• [DATASET EXTRACT]:
'''
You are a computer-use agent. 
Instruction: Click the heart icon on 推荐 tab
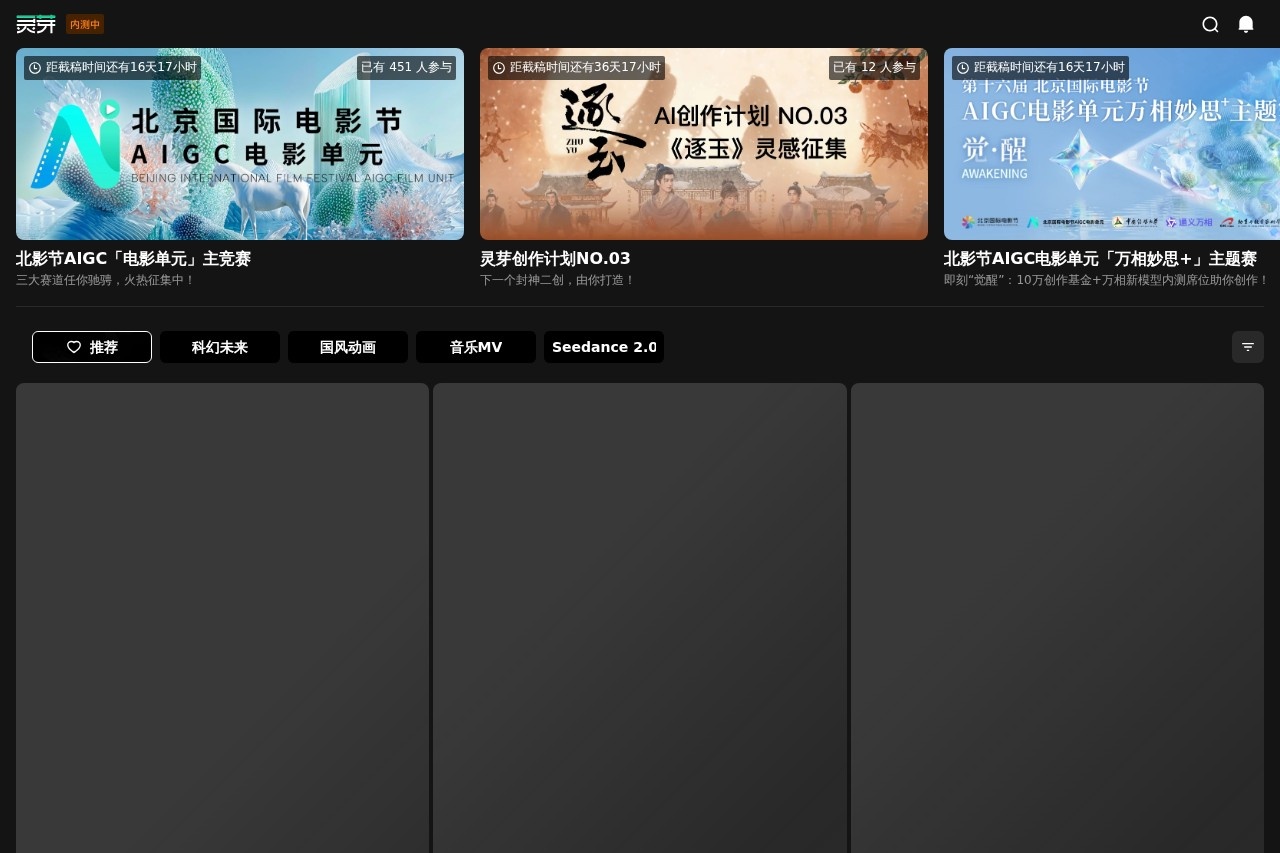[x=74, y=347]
'''
'''
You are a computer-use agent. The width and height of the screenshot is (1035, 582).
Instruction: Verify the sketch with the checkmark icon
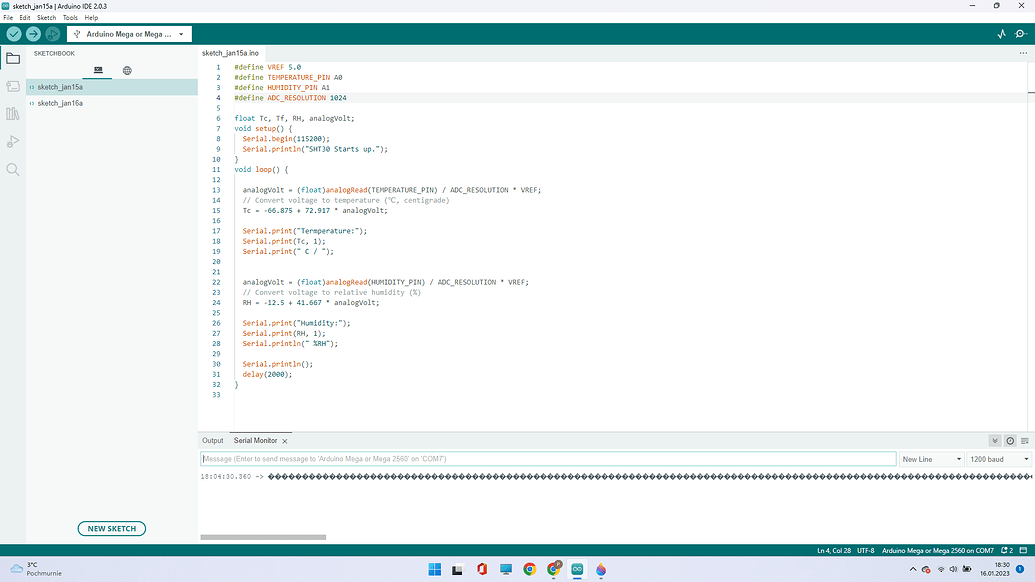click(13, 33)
'''
• [PROBLEM]: Find "computer" in the preceding records. Copy each line that holds it.

• [EXERCISE OUTPUT]:
You are a computer-use agent. 
You are a computer-use agent. The width and height of the screenshot is (1035, 582).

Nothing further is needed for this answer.